St. Lawrence County spearheads state takeover of legal services for poor
New York State appears poised to take over funding of legal services for people who can’t afford a lawyer. The St. Lawrence County Attorney led the statewide push, which could save counties millions of dollars. Advocates say the change will ensure better representation for poor people in criminal cases.
More than 50 years ago, the U.S. Supreme Court ruled states must provide an attorney to people accused of crimes who can’t afford one. But it didn’t stipulate how the system should work exactly. So a handful of states, including New York, pushed it off to individual counties and said, hey, you deal with it, and pay for it.
Today, St. Lawrence County taxpayers, for example, pay $2.3 million a year for what is known as indigent legal defense, which includes the budgets of the public defender's and conflict defender's offices, as well as assigned counsel.

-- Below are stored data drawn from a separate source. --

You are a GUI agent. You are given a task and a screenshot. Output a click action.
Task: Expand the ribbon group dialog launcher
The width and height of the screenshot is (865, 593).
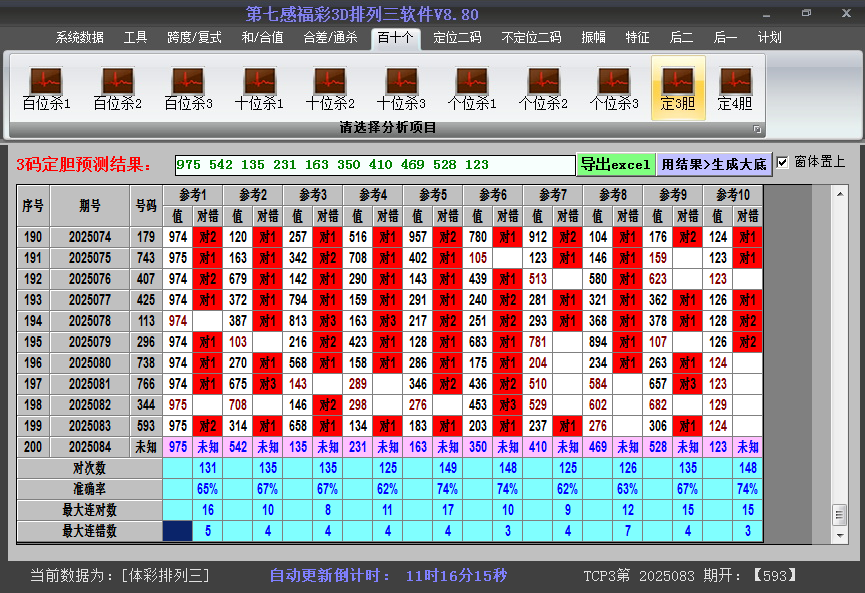[x=757, y=129]
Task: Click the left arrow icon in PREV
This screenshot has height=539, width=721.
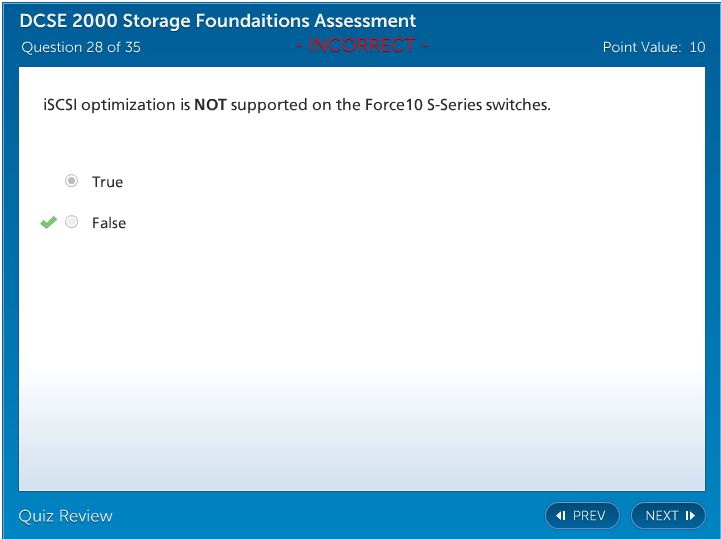Action: (x=561, y=516)
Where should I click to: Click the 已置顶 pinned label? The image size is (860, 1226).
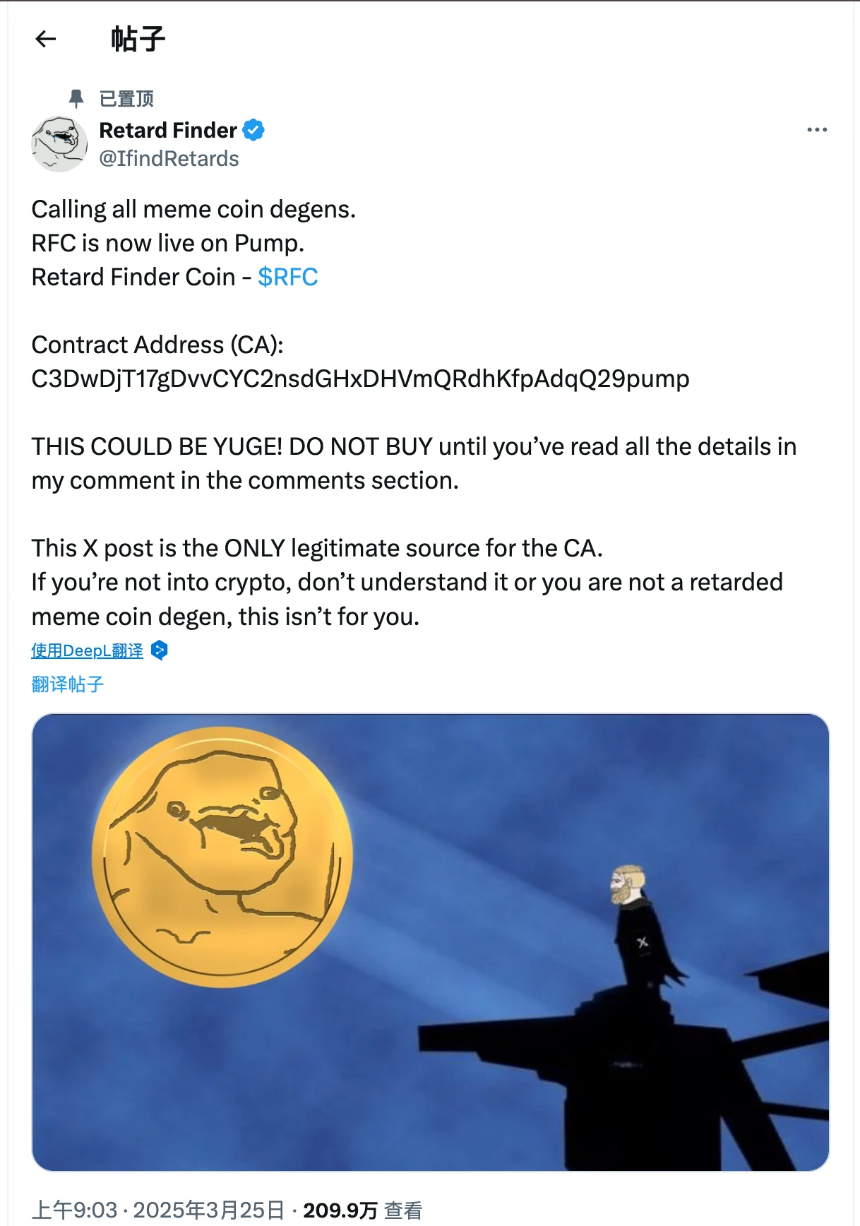127,98
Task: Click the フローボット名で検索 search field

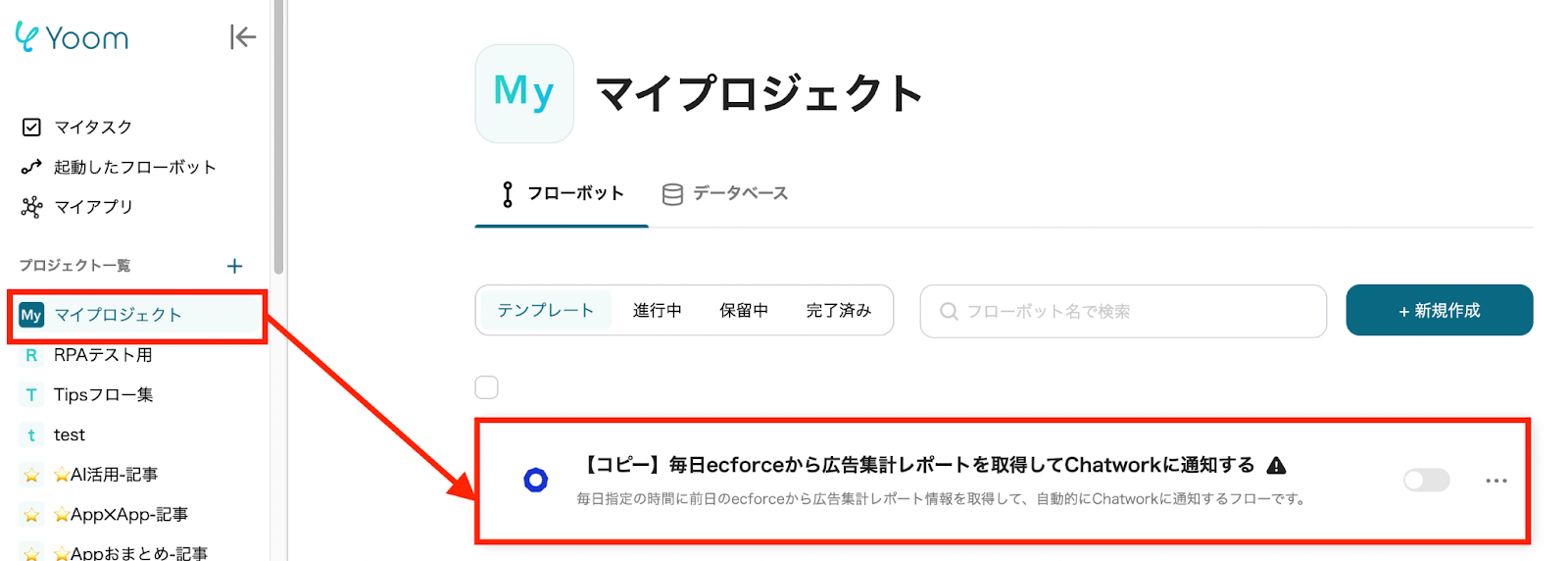Action: 1123,311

St. Lawrence County Attorney Stephen Button said the county-by-county system is not fair. Although clients in some counties may get speedy, quality justice, those in less well-funded counties may not meet their lawyers until they arrive at the courtroom; short-staffed public defenders offices may put off hearings for months.
"There has been a disparity between the services provided in certain counties and the services provided in others," Button said.
Button initiated a statewide movement for Albany to offer mandate relief and take over funding indigent defense. It looks like he may be successful. Budget bills in both the Assembly and Senate include a phased-in state takeover of the funding over seven years, starting next year. Button said he heard Gov. Andrew Cuomo approves, too.
"It is hugely important that we have a level playing field, not only a social justice perspective, but also from a financial perspective," Button said.
The bills have bipartisan support from the North Country’s Albany delegation. State Sen. Patty Ritchie (R-Oswegatchie) called the shift “vitally important mandate relief” for the North Country’s cash-strapped county governments. The effort is also backed by the state association of counties and the New York State Bar Association.
The price tag for Albany is hefty. The overall cost could run anywhere from $200-450 million a year. But Button said it’s worth it to ensure equal justice for all.